Brasília DF é condenado a pagar R$ 100 mil a homem que perdeu dedo após abordagem policial

DF é condenado a pagar R$ 100 mil a homem que perdeu dedo após abordagem policial

Justiça entendeu que policiais passaram por cima do pé da vítima com viatura de propósito; decisão dá à vítima pensão vitalícia

  • Brasília | Jéssica Moura, do R7, em Brasília

TJDFT

TJDFT

Divulgação

O Distrito Federal foi condenado a indenizar em R$ 100 mil um homem que perdeu o dedo do pé durante uma abordagem da Polícia Militar. A sentença foi publicada nessa quinta-feira (14). Diante do dano, a vítima ingressou com uma ação por danos morais, materiais e estéticos.

O caso ocorreu em 12 de abril de 2020. Por volta das 21h, o homem, que estava embriagado, decidiu caminhar pela vizinhança, na QNO 19, em Ceilência. No trajeto, discutiu com uma moradora quanto a presença de cavalos na rua. Enquanto retornava para casa, foi abordado por uma viatura da Polícia Militar.

Um dos policiais desceu do carro e ordenou que o homem se deitasse no chão. Contudo, ele se recusou, virou de costas e fez menção de seguir para casa. Nesse momento, o policial retornou à viatura, e atingiu o rapaz com o veículo, no qual estavam mais dois PMs.

Segundo a vítima, o policial que conduzia a viatura passou com a roda do veículo propositalmente por cima de seu pé por mais de uma vez. O PM só parou diante da intervenção de um vizinho e do irmão da vítima.

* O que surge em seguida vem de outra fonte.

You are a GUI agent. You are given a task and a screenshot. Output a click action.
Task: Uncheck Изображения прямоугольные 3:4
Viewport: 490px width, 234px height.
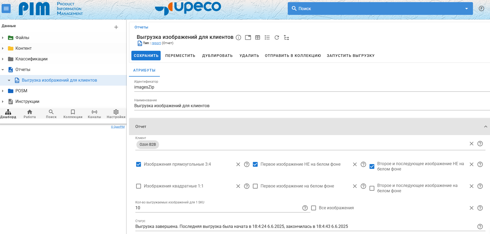click(x=139, y=164)
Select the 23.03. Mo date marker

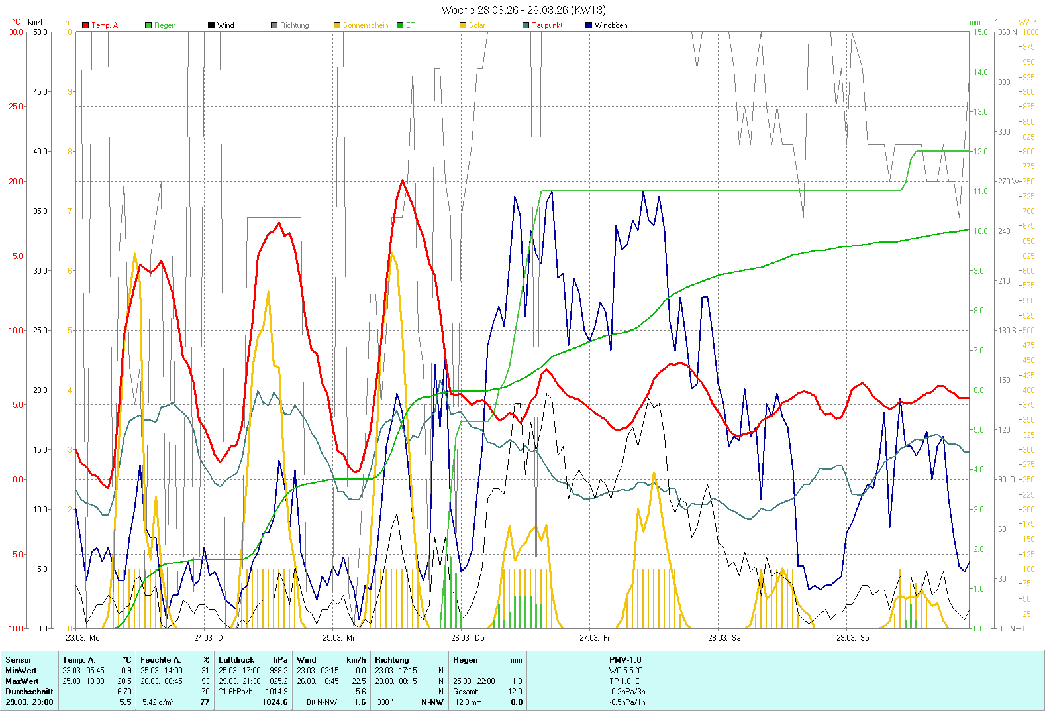coord(83,638)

Ainda de acordo com a vítima, os policiais não acionaram o socorro; foram os traseuntes que chamaram o Corpo de Bombeiros. O homem ficou 26 dias internado, período no qual passou por cirurgias e teve de amputar um dedo. Ele pediu reparação na Justiça. 

Ao longo do processo, o Distrito Federal argumentou que a culpa pelo resultado da abordagem seria a exclusiva da vítima. Contudo, o juiz Paulo Afonso Cavichioli Carmona discordou. Para ele, a medida foi injustificada. Como a vítima estava embreagada, os agentes policiais podiam tê-lo interceptado à pé, ou usado o taser (dispositivo não letal de descarga elétrica de alta tensão e baixa corrente usado pela polícia para conter suspeitos). O magistrado ressaltou ainda que a vítima não reagiu de modo agressivo.

Para o juiz, a análise das marcas de freio no asfalto refutam a defesa de que o carro estivesse em baixa velocidade durante a abordagem. "Destarte, tem-se que não há que se falar em culpa exclusiva da vítima, na medida em que deveriam os policiais terem feito o acompanhamento do autor a pé, não justificando o emprego da viatura policial na tentativa de parada do requerente", escreveu.

O tribunal aceitou o pedido de danos morais em R$ 50 mil, e danos estéticos em mais R$ 50 mil. O DF foi condenado ainda a pagar uma pensão vitálicia ao homem no valor de um salário-mínimo, já que o homem teve sua "capacidade laborativa afetada permanentemente em decorrência da ação de agentes públicos". Ainda cabe recurso da sentença.